The Patrick Melrose Novels: Never Mind, Bad News, Some Hope & Mother’s Milk by Edward St. Aubyn - Jun-2013
I was shocked at how good these four novels are. First of all he writes better prose than Bruce Chatwin and the tales he tells are full of dark truth. You know these things took place. I was actually shocked by the child molesting which occurs early in the first novel in the sequence Never Mind and the books explore the attempt by the protagonist Patrick Melrose to put his life back together after his appalling father bullies and assaults him in the early sixties in Provence. But they are also brilliantly witty and hilarious. In Bad News the tale jumps starkly forward to the now grown boy’s junkie years in New York, to return in Some Hope to an hilarious account of an upper class birthday party with an outstandingly funny pillorying of Princess Margaret which had me laughing out loud with joy. He captures the whole braying world of a really nasty class of English people which is at once a joy to read and a necessary corrective from the soft soap opera of the dear aristocrats portrayed so untruthfully and nauseatingly in Downton Abbey. Funny, and bitter, and satirical, it is at once better and grittier than Evelyn Waugh, and that from me. (?) I read all four in one lovely Picador Paperback original which restores one’s faith in Publishers. I can’t wait to get home and finish At Last, the final book in the series, which I was enjoying, but got distracted from when I picked it up from Mr.B’s last year. I understand now why. It is important to read them in order.
Pronto by Elmore Leonard - Jun-2013
Well yes I’d read it before ( in July 1998) but who doesn’t love this first tale of US Marshall Raylan Givens, tracking the corrupt bookie who flees to Italy to avoid being hit by a fat, lazy Florida mob boss. Leonard says that Raylan is his favourite character and no wonder, he really is the old Western sheriff, with his country hat and his cowboy boots and his unshakeable pursuit of villainy. I love Justified and it’s Raylan than makes it work and it was a treat all the way to read this again. This book ends where the TV series begins, with his fast draw down on the Zip at a restaurant table.
Cannery Row by John Steinbeck - Jun-2013
I can’t believe I have never read this beautiful poem of a book before:  elegant, short, exquisitely written interweaving tales of the inhabitants of a small Northern Californian fishing town. It’s the refreshing non-judgemental attitude of Steinbeck to his characters that makes it so enjoyable.  That and his prose. How’s this for an opening? “Cannery Row in Monterey in California is a poem, a stink, a grating noise, a quality of light, a tone, a habit, a nostalgia, a dream. Cannery Row is the gathered and scattered, tin and iron and rust and splintered wood, chipped pavement and weedy lots and junk heaps, sardine canneries of corrugated iron, honky tonks, restaurants and whore houses, and little crowded groceries, and laboratories, and flophouses.
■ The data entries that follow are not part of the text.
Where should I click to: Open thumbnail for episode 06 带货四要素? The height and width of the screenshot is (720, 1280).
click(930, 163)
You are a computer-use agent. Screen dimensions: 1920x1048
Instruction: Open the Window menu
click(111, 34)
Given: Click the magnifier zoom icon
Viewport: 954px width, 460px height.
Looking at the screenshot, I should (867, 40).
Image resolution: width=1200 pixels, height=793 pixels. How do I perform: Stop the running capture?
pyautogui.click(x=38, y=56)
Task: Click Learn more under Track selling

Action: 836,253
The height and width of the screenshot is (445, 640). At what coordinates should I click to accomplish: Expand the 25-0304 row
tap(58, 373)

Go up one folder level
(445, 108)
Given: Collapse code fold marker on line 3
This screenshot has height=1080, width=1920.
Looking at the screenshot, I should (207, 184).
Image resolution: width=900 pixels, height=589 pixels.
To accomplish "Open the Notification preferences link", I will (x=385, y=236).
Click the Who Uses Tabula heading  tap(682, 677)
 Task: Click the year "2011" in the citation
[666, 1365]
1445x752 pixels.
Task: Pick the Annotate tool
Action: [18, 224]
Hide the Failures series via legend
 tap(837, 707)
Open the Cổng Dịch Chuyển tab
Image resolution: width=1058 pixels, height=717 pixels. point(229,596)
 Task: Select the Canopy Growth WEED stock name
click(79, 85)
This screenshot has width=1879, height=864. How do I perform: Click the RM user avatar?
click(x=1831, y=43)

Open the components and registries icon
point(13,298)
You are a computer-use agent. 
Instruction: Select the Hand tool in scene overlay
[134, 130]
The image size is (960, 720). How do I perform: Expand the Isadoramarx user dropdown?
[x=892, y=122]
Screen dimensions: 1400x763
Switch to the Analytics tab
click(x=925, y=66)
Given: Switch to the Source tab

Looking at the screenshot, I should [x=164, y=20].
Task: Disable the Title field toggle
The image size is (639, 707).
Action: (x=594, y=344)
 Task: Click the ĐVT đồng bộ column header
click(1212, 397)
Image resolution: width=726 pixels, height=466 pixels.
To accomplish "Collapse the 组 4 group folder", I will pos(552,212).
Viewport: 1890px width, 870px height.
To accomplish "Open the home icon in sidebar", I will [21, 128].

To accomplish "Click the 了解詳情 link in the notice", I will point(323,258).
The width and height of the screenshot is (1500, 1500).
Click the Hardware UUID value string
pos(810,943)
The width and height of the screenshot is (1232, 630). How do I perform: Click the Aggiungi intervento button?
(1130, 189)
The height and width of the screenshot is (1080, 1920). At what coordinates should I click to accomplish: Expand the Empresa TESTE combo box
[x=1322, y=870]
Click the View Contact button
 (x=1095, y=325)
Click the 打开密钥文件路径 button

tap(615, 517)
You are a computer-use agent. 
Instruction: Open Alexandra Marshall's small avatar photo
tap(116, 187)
It’s inhabitants are, as the man once said, “whores, pimps, gamblers, and sons of bitches,” by which he meant Everybody.” First Published in 1945 I read a beautiful Penguin Steinbeck Centennial Edition paperback, set in Bembo. I shall read it again.
Gunsights by Elmore Leonard - Jun-2013
Finished the month with a Leonard. I had never read one of his Westerns before and of course he never disappoints. Is it Oscar Wilde, the good end happily, the bad unhappily, that is the point of fiction? Anyway it leaps off the page and is excellent summer reading.